Start of Listed entries
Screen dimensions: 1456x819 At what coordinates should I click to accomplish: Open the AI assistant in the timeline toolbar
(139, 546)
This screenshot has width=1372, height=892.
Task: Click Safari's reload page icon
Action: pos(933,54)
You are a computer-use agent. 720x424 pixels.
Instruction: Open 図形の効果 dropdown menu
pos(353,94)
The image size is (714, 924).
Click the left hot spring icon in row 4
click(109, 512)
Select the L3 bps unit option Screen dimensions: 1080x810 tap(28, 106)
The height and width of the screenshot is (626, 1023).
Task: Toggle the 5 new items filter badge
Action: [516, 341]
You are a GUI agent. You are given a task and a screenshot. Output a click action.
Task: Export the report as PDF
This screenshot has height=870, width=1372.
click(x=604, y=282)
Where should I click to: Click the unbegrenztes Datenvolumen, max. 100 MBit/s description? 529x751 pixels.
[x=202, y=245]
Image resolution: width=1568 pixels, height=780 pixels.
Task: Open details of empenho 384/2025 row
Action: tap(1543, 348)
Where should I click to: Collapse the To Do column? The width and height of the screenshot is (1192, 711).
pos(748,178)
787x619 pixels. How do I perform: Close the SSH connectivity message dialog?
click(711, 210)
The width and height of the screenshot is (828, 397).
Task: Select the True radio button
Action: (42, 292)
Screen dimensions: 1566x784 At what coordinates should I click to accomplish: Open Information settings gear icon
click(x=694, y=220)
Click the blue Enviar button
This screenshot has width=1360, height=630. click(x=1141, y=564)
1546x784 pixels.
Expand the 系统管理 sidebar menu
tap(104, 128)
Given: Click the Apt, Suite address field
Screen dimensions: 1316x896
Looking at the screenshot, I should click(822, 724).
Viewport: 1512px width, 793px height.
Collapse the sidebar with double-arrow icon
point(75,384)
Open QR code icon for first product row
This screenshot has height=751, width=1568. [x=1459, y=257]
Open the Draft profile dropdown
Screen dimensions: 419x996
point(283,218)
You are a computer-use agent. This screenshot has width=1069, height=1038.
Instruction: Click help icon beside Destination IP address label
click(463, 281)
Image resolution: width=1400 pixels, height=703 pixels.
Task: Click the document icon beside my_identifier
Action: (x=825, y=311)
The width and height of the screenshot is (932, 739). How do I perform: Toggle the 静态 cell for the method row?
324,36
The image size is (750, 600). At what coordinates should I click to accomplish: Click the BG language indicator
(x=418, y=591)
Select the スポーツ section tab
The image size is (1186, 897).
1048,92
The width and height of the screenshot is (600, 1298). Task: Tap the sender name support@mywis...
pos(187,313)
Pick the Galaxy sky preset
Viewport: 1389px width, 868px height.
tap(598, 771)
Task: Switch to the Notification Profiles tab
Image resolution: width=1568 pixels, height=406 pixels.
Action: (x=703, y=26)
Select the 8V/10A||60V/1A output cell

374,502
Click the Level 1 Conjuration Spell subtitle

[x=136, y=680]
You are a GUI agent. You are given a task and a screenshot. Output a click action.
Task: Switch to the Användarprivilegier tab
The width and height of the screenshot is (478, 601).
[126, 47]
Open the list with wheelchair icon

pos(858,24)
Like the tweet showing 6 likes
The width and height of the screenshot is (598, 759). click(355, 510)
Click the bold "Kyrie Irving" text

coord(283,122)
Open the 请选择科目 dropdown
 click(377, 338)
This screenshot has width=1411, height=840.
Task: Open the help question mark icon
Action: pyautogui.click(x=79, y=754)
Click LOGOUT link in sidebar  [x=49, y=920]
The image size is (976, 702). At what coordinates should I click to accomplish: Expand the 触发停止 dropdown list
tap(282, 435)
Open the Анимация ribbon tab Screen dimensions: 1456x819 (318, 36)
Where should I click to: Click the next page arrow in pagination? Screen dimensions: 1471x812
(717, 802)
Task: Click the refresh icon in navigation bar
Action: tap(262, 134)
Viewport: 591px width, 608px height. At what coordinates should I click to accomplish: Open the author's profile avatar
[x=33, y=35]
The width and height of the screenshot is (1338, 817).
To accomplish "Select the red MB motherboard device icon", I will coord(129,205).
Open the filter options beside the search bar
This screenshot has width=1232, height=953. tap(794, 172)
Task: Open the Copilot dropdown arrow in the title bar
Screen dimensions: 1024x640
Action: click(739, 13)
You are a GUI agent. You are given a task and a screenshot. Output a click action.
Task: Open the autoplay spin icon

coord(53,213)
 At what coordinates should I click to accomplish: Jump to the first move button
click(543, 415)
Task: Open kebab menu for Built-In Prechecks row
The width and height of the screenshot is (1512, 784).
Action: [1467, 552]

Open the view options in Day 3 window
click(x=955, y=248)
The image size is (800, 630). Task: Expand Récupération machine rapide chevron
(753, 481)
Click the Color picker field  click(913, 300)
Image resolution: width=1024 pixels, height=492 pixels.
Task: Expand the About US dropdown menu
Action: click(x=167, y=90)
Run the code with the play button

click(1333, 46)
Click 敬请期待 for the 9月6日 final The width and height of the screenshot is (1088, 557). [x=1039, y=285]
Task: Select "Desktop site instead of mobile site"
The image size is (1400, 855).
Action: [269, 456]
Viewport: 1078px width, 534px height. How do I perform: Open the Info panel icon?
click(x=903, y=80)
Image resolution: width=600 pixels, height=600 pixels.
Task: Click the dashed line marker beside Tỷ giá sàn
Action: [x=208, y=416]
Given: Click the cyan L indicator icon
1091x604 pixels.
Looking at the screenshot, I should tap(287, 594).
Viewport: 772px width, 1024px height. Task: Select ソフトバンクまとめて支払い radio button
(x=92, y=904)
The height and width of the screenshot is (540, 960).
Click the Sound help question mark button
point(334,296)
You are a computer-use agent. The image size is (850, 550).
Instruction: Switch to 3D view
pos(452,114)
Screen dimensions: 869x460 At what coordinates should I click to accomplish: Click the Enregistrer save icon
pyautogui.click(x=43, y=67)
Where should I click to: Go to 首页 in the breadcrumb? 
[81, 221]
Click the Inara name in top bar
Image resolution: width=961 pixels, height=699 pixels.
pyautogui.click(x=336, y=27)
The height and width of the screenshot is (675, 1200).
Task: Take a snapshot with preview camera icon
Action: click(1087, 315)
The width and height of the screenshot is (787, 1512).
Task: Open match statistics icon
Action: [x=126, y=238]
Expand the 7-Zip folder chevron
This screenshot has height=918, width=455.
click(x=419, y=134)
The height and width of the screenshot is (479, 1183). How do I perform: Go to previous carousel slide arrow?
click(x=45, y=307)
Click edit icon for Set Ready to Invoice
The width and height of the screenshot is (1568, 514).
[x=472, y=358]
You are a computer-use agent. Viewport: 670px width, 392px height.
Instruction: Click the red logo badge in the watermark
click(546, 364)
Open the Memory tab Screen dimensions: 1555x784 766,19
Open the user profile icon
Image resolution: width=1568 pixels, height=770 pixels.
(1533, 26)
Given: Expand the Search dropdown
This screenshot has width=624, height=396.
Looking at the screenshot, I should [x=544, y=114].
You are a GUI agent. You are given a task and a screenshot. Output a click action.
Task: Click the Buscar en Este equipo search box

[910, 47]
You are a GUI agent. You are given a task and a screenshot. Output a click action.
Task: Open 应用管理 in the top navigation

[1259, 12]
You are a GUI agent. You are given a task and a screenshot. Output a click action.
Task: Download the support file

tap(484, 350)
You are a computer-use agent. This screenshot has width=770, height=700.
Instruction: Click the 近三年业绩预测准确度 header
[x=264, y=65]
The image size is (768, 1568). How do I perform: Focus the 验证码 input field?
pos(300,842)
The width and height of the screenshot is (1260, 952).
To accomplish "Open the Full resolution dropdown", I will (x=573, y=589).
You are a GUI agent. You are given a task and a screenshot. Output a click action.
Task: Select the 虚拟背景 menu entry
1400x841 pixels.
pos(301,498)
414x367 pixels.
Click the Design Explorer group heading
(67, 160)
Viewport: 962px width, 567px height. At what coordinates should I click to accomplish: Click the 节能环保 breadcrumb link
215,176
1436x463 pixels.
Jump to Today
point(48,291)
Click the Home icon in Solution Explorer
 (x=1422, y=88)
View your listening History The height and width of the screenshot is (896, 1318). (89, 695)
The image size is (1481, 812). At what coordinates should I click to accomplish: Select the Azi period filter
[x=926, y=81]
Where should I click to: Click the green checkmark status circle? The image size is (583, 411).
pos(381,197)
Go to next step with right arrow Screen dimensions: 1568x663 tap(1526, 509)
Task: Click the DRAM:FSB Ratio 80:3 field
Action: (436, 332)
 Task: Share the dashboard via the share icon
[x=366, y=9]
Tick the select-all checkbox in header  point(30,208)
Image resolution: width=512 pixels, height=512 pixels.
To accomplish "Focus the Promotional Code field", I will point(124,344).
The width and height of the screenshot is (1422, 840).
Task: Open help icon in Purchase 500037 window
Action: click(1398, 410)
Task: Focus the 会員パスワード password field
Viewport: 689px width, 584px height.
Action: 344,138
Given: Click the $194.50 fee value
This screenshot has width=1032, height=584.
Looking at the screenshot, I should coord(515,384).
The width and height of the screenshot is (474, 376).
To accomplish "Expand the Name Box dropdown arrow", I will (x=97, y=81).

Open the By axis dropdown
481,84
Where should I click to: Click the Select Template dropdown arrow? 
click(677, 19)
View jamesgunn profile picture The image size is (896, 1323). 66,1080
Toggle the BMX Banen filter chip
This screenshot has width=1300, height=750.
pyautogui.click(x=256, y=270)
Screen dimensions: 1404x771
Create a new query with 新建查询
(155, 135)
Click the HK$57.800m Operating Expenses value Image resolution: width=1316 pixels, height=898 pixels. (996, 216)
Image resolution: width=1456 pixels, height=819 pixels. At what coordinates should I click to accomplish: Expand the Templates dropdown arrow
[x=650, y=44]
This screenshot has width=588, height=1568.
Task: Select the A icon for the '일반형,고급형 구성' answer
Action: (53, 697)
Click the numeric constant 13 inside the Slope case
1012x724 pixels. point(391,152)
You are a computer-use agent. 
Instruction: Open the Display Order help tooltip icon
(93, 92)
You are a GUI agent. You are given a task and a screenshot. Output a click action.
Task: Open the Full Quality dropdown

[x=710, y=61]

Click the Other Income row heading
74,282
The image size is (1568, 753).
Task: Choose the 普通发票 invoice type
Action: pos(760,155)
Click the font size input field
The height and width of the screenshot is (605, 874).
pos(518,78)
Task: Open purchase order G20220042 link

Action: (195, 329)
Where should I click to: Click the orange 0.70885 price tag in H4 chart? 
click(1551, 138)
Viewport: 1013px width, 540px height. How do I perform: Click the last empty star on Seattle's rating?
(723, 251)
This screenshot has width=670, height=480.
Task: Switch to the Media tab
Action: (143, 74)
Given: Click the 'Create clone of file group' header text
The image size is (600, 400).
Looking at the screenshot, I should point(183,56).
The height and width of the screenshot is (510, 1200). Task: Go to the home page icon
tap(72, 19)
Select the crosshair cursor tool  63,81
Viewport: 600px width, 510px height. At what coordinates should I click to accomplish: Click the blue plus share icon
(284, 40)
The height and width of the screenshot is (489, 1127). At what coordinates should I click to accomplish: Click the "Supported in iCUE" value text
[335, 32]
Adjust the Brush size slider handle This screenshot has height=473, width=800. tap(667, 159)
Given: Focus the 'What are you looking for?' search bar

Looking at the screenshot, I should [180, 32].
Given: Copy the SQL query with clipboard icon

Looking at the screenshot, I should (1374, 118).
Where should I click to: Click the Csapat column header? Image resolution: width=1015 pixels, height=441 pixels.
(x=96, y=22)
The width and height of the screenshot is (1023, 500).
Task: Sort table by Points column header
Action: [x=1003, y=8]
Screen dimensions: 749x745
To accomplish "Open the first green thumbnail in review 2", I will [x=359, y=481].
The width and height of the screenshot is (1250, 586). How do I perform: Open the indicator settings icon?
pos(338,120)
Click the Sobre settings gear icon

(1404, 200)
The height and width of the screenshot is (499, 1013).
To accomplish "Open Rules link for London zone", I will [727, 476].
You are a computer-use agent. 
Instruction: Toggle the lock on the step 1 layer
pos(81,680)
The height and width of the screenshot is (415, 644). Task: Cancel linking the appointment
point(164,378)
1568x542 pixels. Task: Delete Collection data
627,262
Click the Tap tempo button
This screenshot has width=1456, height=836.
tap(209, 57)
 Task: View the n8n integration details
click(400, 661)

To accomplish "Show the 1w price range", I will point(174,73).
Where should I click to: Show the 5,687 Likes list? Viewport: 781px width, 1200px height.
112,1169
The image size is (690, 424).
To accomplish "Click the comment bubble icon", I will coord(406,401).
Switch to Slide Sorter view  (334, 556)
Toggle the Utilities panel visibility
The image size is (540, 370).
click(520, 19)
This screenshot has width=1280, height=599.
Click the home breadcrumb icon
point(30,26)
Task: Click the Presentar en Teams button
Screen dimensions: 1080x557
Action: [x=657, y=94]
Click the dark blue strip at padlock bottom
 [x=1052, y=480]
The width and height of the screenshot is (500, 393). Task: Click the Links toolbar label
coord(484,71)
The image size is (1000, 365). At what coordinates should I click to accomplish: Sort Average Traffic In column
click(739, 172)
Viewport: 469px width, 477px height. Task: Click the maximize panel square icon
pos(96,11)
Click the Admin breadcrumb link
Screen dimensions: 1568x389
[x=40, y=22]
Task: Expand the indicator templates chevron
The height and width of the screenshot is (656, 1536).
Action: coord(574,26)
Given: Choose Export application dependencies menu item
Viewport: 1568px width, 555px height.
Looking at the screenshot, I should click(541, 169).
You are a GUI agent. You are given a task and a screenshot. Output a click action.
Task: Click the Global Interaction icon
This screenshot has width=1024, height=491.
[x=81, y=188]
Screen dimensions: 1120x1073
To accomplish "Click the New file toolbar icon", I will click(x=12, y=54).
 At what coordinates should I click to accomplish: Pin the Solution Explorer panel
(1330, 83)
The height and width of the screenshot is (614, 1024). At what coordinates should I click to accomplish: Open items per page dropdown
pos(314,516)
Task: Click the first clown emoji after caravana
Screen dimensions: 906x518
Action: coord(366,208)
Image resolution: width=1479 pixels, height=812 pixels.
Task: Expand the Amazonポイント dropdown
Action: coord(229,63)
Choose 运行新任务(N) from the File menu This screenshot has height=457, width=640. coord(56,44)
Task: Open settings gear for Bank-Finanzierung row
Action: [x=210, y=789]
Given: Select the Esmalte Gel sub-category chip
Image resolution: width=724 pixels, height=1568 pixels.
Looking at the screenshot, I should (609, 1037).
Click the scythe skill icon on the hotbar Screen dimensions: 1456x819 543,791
End of Listed entries
- Do this: Reproduce verbatim everything in the material above, from the line containing "Click the Home icon in Solution Explorer" down to the line containing "[x=366, y=9]", including both of those lines.

- Result below:
Click the Home icon in Solution Explorer
 (x=1422, y=88)
View your listening History The height and width of the screenshot is (896, 1318). (89, 695)
The image size is (1481, 812). At what coordinates should I click to accomplish: Select the Azi period filter
[x=926, y=81]
Where should I click to: Click the green checkmark status circle? The image size is (583, 411).
pos(381,197)
Go to next step with right arrow Screen dimensions: 1568x663 tap(1526, 509)
Task: Click the DRAM:FSB Ratio 80:3 field
Action: (436, 332)
 Task: Share the dashboard via the share icon
[x=366, y=9]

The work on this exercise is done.